Florian: I like the direction. I had the same concerns as Roc.
Writing Modes
-------------
Bert: One...maybe there was a note that the start keyword isn't
writing mode dependent.
TabAtkins: It is.
TabAtkins: It's been on the scrollers writing mode. We do
sometimes care about child vs parent.
fantasai: We need to clarify.
fantasai: The model should be writing mode relative so if you say
start edge in one axis that is the block axis, if you
switch the vertical writing mode, the thing that was the
block should translate to still be paragraph to
paragraph.
Bert: It only depends on scroll-x or -y.
fantasai: Overflow-x and -y are physical, but we'll have logical
equivalents. The scrolling behavior for snap points
should be logical as well.
MaRakow: It's logical and physical similarly. There's lots of
things where you have the photo where you'll go the same
direction no matter the writing mode.
Bert: But you're missing keywords.
fantasai: We'll have to look at grammar, for sure.
Bert: But then you don't need them all.
TabAtkins: You can still scroll in two directions.
Bert: If I have something scroll vertically, I set something as
start it goes from the top.
TabAtkins: We fixed it a while ago. If you don't have to specify
the axis you have start in both direction.
fantasai: If you want to snap in one dimension, not the other, you
have to say start: none
Bert: But I don't want it to be start on the right side.
TabAtkins: Then say start: none
TabAtkins: Or don't make yourself scrollable in the axis and it
won't matter.
Bert: This is getting confusing. Maybe we do need a left and right.
TabAtkins: Nothing you described so far requires physical
directions. If you just use start: whatever direction
are scrollable are snapable.
Florian: What about bidi?
fantasai: Horizontal will change based on bidi.
fantasai: You use the writing mode of the scroller.
Florian: It might not be the start edge.
fantasai: Alignment property works the same way.
Plan Going Forward
------------------
fantasai: Any other comments on if this seems like a good
direction? Should we work with MaRakow?
hober: In general yes, it's just a lot to resolve on at once.
hober: I think continue working.
Bert: I'm not sure about grouping.
fantasai: I see dbaron and dauwhe and SteveZ nodding.
plinss: Does anyone think we should abandon this and ship what we
got?
hober: If they continue working on this...

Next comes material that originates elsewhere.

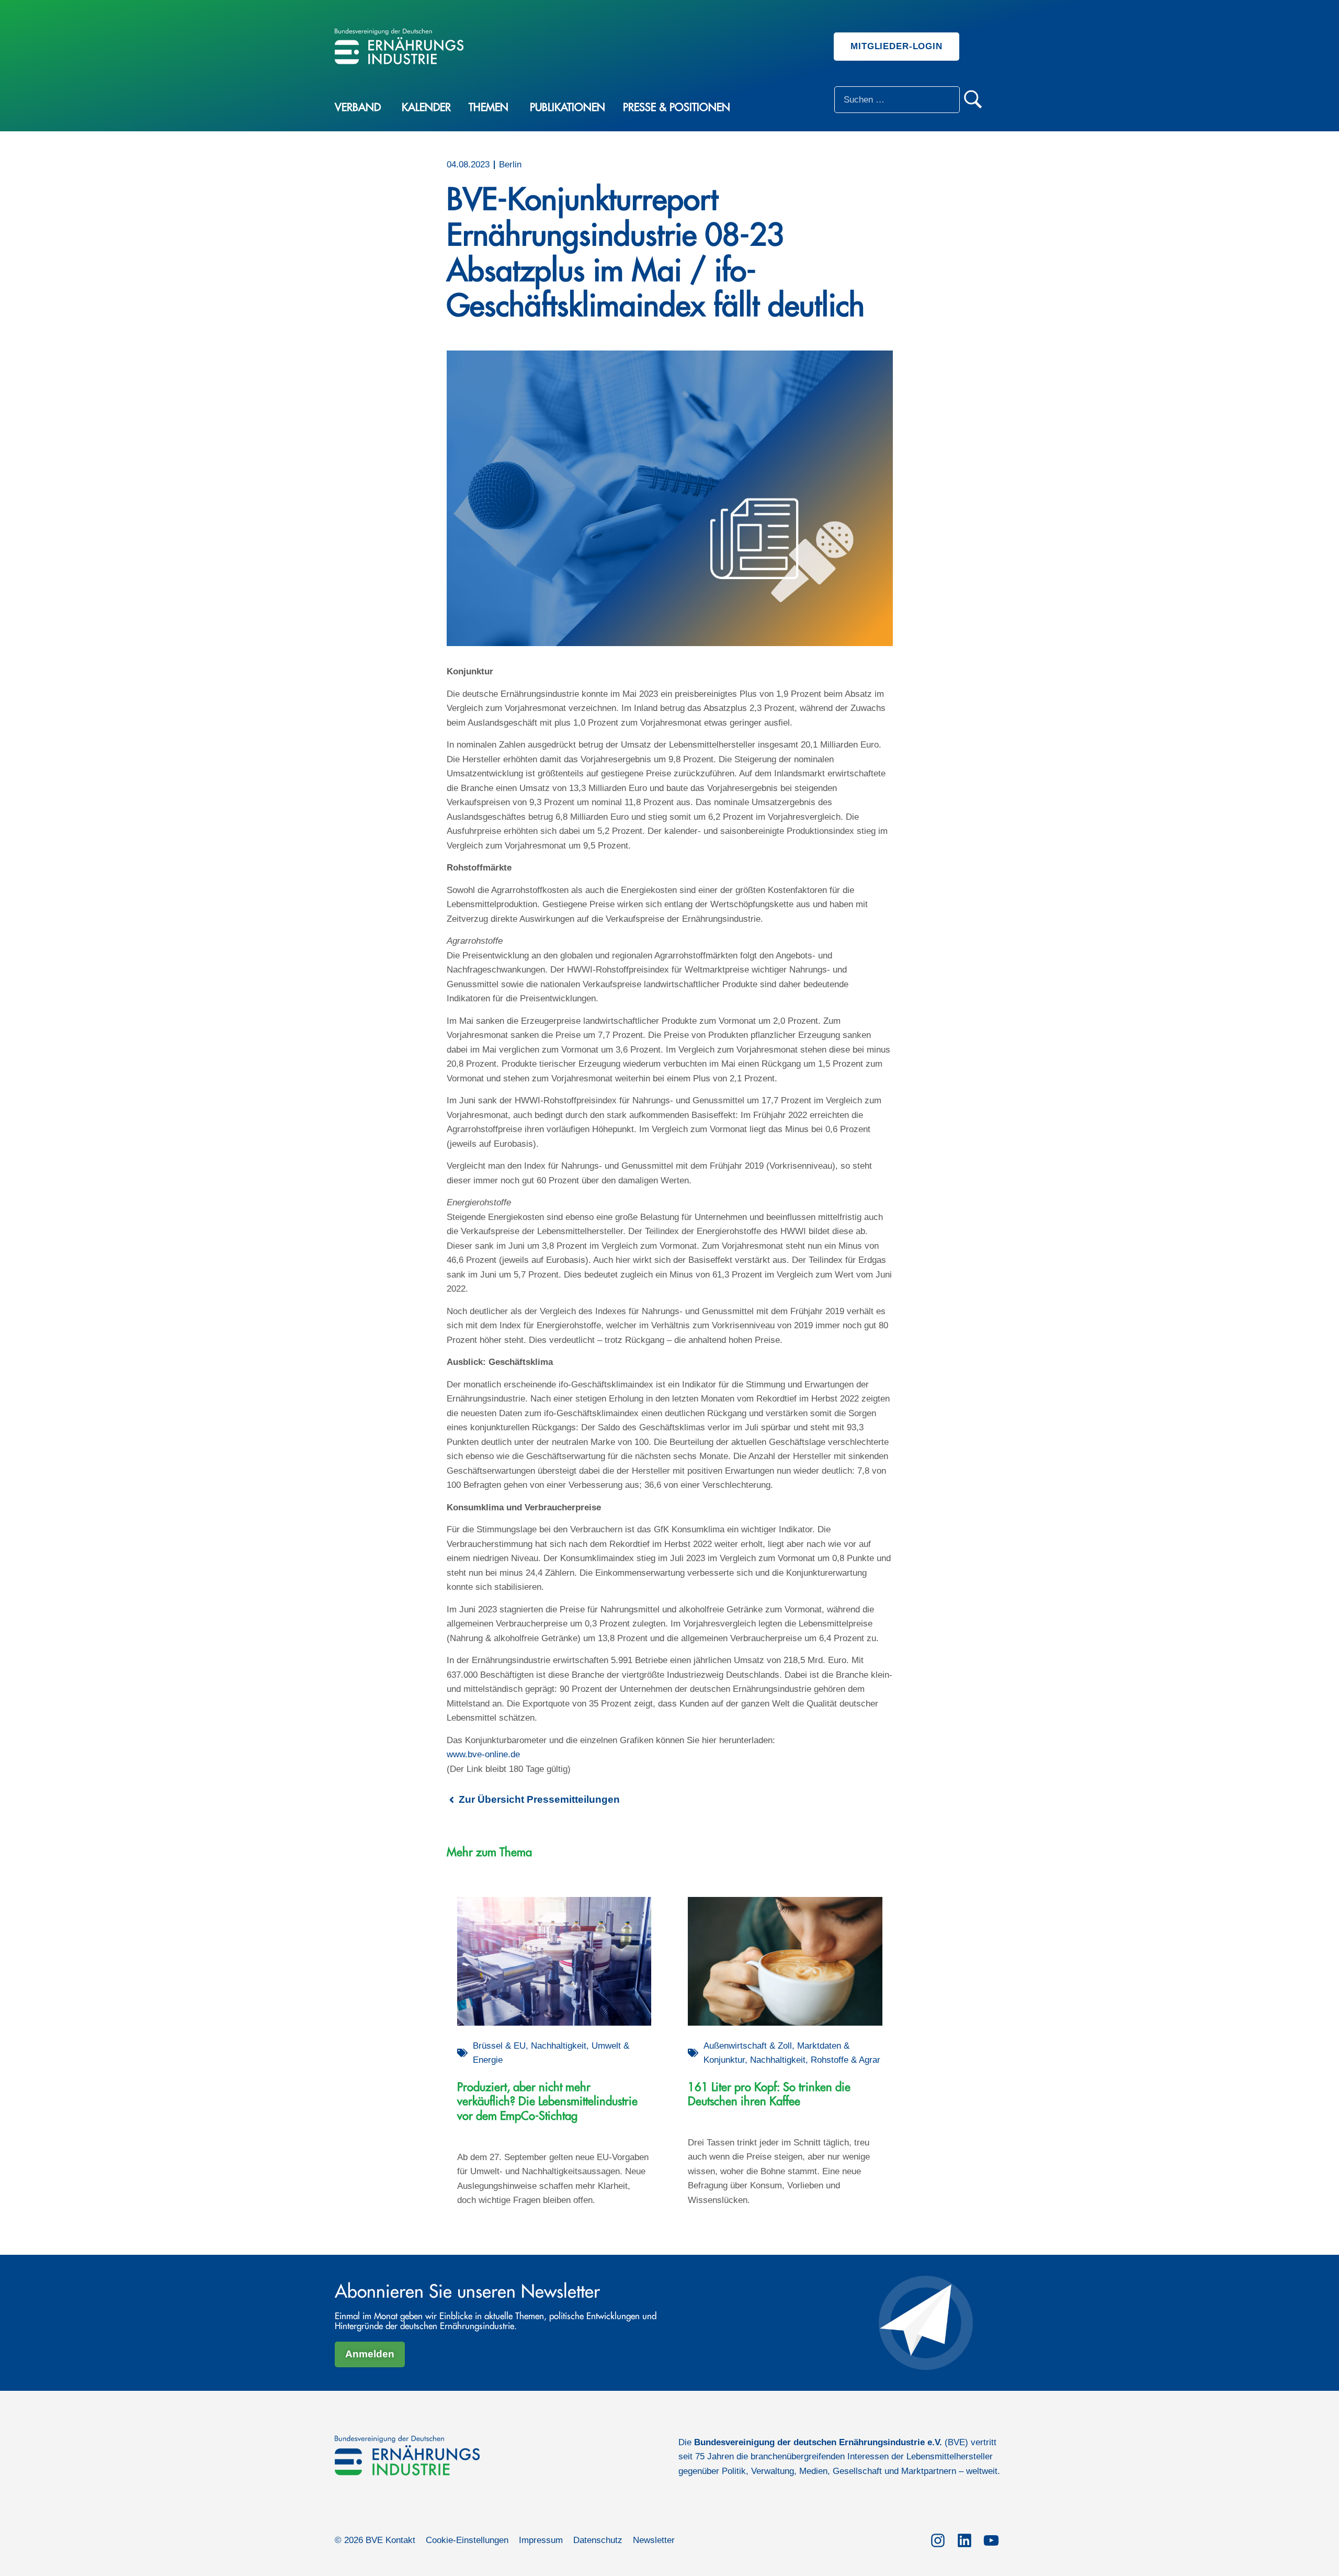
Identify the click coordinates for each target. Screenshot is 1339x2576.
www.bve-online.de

Florian: This replaces the old model.
fantasai: Otherwise we cannot do anything.
hober: So wholesale replacing is a bigger question.
TabAtkins: So it's replacing scroll-snap-coordinate with these two
properties. -align and -area.
fantasai: I'm not sure you can get overly large elements to work
correctly otherwise.
fantasai: If you have something aligned to the top, if you're
aligned to a particular position. The overly large stuff
kicks in if you can't see all of it. If you're top
aligning you only want to snap to the top edge.
Nevermind...
TabAtkins: I don't think edges are required if we're only doing
overly large.
TabAtkins: Who doesn't want us to work on edge snapping over the
next two weeks?
fantasai: We replace stuff or we do all these on level 2.
Florian: +1 to replace.
MaRakow: We should discuss and see if there are options to do it.
plinss: So lets break for lunch, you guys sort out over lunch, and
then we'll try and propose some resolutions after lunch to
get this address. Okay?
TabAtkins: Yes.
<break=lunch>
plinss: Let's get started.
plinss: Are we ready for scroll snap followup?
TabAtkins: We decided we need to talk about this more.